Those of you who have been reading “McCullough Writes” for a while may remember my tale of guest-speaking at a local high school. Well, I recently had the privilege of embarking on yet another adventure as visiting author; this time, at Cranberry Junior-Senior High School–my old Alma Mater!
With a visitor’s badge and a briefcase full of notes, I took the scenic route to Room 201, amazed at all that had changed–and enjoying all that had not. The library computers may no longer take floppy disks, but the prerecorded bell still cuts off inexplicably one-third of the way through the final electronic chime. Ah, memories.
Though I may spend my days surrounded by words, rare is the occasion that those words need be spoken aloud. Fortunately, any anxiety I may have felt about being in front of an audience was promptly alleviated by a very warm welcome from teacher and students alike. A printed sign hung outside the door announcing my arrival, and Mrs. Motter–my former seventh-grade English teacher, now instructing all seniors–made me feel right at home. From there, the journey commenced.
Through four class periods, I discussed writing, storytelling and personal passion with Academic and AP senior students. Each class had brainstormed questions ahead of time, in preparation for my visit. By fielding a few of these right from the start, I was able to feel out where the interests of each class lay, leading to experiences that were more organic discussions than rigid lectures. Topics of conversation included who would play the movie versions of the characters in The Fallen Odyssey, whether my younger brother (currently a senior at Cranberry and one of my audience members) was the secret inspiration behind any events in the story, and the techniques writers use to find new ideas when the well runs dry. I was also sure to pass around a few of my rejection letters and discuss the various gatekeepers and harsh realities of the publishing industry.
Upon learning a bit about my background, a common question the students had was why someone so interested in writing would decide to major in Anthropology in college. I explained that a degree in English can offer many rewarding careers, but at the time, my vocational interests had centered around Anthropology. I mentioned how studying real-world cultures later influenced the development of fictional cultures and themes, and I was sure to mention how many long hours were later spent hammering away at a laptop in a hotel room, while on the road as an archaeological field technician. l also cited instances where random bits of knowledge retained from school lessons have been used as elements in my stories, making the point that the melding of ideas from seemingly unrelated fields can pay off in unexpected ways.
Another point of interest was how growing up in a small town affected my journey as a writer. This led to certain parallels between the main character of The Fallen Odyssey, Justin Holmes, and myself. Several had already caught references to familiar place-names in the above-mentioned book, and many were quite interested to hear about the origins of Justin: a not-very-brave 17-year-old high school student with a part-time job living in Venango County, Pennsylvania; who was breathed into life while I was a not-very-brave 17-year-old high school student with a part-time job living in Venango County, Pennsylvania.

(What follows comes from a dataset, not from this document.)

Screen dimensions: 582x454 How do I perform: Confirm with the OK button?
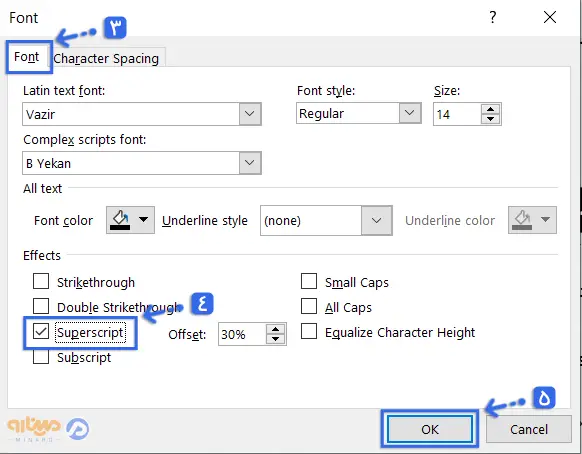click(x=430, y=429)
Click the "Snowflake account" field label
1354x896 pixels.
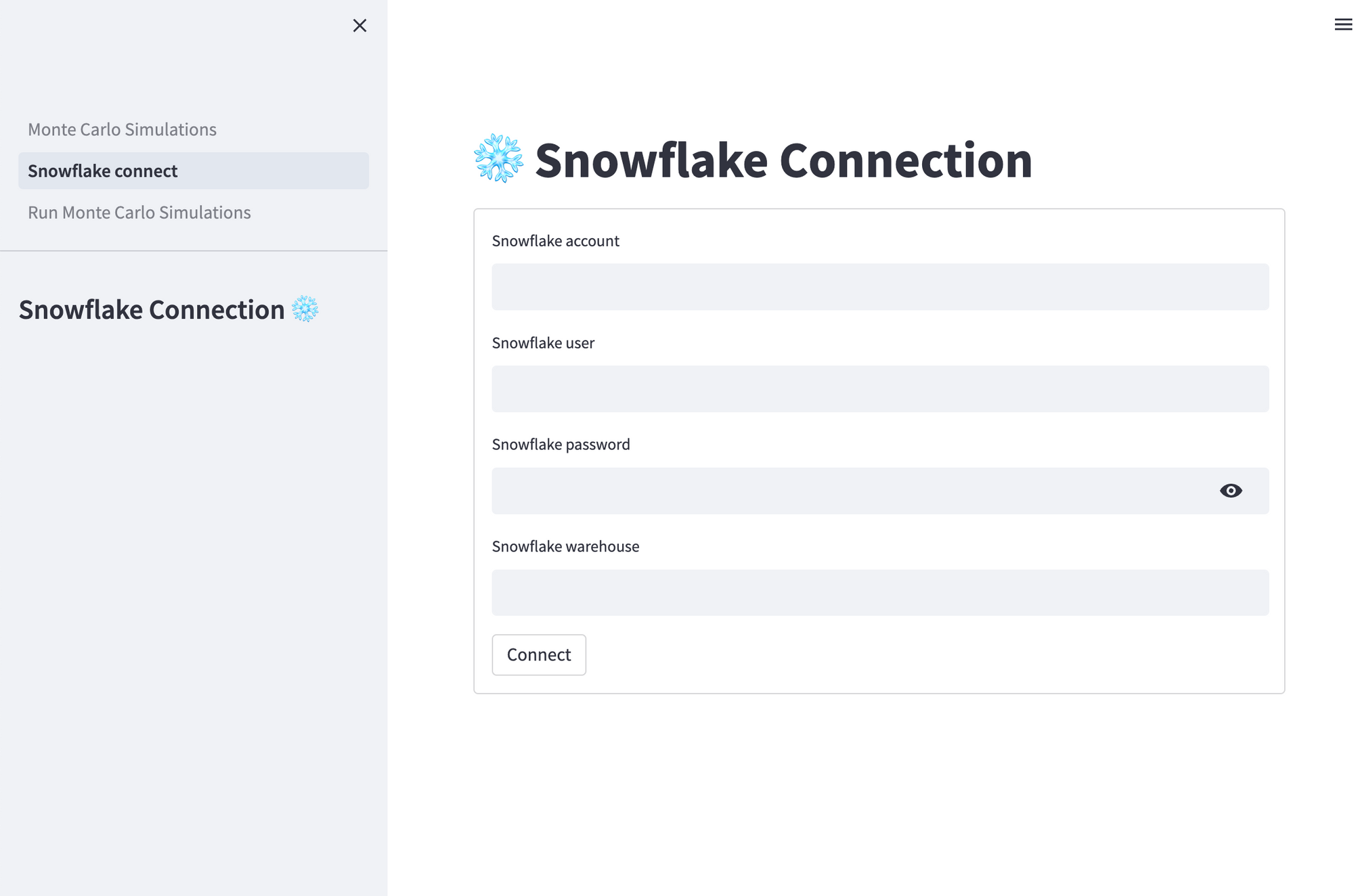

(And as a side-note, I got to relive those days at lunchtime, when I traveled the old lunch line and joyously partook of possibly the school-lunchiest of all school lunches known to man: grilled cheese and tomato soup!)
But most of all, class conversations gravitated toward the idea of following your own passions. We discussed how, in this changing world, there are no ‘sure things’; how the only way to really do yourself justice is to find what you love to do and do it. How the most successful and personally fulfilled individuals aren’t those who choose a track and stay on it, but those who forge their own trails. And how the availability of services on the internet–the majority of them completely free–make it possible not to simply find a job that fits your talents and interests, but to invent one. Before I knew it, my throat was sore from an uncharacteristically vocal day, and the experience was all over.
I could not have been more impressed with the attentiveness of my audiences and their participation. It was encouraging to see genuine interest in the subjects of story and writing, and to see how alive and well creativity truly is. Equally encouraging was to learn of the new and innovative programs being pursued and utilized by Cranberry’s teachers and staff, in spite of Pennsylvania’s ongoing public education crisis.
My thanks go out to all the students at Cranberry, and an extra special thanks to my readers. You guys rock.
Also, a special thanks to Mrs. Heather Motter, and, of course, the cafeteria staff. That grilled cheese takes me back.